La vida de los pueblos suele estar signada por acontecimientos trágicos que marcan su historia en forma decisiva.
El golpe de estado del 24 de marzo de 1976 es uno de esos momentos históricos.
El recuerdo de ese episodio evoca la violencia estatal a manos de una banda armada de forajidos que usurparon las instituciones de la República sembrando el terror, la muerte y la desolación, dejando heridas que aún hoy, treinta y cinco años después, no terminan de cicatrizar. Este es uno de los enfoques del 24 de marzo: el recordatorio permanente del espanto como una forma de conjurar al horror, renovando la memoria. A este recordatorio sumamos nuestra voz.
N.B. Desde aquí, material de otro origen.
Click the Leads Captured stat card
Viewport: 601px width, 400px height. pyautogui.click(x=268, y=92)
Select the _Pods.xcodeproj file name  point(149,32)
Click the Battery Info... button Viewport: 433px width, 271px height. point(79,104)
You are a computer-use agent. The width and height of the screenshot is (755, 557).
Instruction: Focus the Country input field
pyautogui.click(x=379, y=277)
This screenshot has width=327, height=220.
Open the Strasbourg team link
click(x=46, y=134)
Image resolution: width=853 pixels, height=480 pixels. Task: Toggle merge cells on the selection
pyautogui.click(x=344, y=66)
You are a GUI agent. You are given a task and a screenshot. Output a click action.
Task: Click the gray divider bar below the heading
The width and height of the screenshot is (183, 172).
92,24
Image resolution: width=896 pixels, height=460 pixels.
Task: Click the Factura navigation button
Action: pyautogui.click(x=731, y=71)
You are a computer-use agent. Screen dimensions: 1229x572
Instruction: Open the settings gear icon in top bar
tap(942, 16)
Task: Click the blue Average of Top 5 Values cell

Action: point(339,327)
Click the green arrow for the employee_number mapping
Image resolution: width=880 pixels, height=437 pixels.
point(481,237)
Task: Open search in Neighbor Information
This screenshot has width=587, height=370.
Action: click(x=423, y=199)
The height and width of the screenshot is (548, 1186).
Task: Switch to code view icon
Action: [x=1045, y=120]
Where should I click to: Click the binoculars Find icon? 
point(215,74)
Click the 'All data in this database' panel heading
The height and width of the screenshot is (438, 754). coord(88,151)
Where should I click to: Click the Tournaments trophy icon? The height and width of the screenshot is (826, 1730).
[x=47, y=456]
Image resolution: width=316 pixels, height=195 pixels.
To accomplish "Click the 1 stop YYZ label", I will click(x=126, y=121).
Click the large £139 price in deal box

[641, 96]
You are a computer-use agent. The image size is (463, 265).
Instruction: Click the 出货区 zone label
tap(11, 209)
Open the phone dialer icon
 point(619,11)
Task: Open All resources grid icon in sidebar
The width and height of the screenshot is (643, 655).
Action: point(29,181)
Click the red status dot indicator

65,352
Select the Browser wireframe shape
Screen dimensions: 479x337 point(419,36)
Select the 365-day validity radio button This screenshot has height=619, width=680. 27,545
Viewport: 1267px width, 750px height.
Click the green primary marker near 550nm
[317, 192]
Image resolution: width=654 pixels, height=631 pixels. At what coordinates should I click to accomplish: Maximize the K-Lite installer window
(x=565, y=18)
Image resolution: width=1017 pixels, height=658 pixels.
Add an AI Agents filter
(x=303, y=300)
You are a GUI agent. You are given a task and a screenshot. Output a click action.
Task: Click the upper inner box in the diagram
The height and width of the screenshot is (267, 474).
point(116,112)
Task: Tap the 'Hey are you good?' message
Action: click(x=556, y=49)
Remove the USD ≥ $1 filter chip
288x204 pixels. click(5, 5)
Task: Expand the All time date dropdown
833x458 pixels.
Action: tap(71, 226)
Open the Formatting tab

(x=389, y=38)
Sin embargo, resulta de suma importancia que lo macabro no acapare de forma excluyente nuestra atención. Otra de las consecuencias derivadas que merece consideración es el autoritarismo como práctica institucional y social, el cual puede manifestarse de manera extrema y derivar en una dantesca toma por asalto del gobierno, pero también puede presentarse de un modo sutil que, en alguna medida, aún hoy influye nuestras instituciones y comportamientos. La distancia entre sutil y lo sombrío no es tan amplia como para evitar rechazar con vehemencia los destellos de autoritarismo, en cualquier ámbito y bajo cualquier ropaje, ni tan estrecha como para que la memoria mantenga alejado el fantasma del espanto
La dificultad para convivir con los diferentes, de reconocer los derechos de las minorías, la resistencia a la construcción de una sociedad inclusiva, la incapacidad de empatía, la falta de solidaridad con los más débiles, son algunos de los vestigios de ese pasado trágico que debemos superar.
Hemos derrotado la violencia y tenemos la certeza que episodios de esa naturaleza nunca más sucederán en nuestro país. Debemos derrotar las ataduras que nos ligan al pasado y que no nos permiten acceder a la libertad, a la justicia y la igualdad.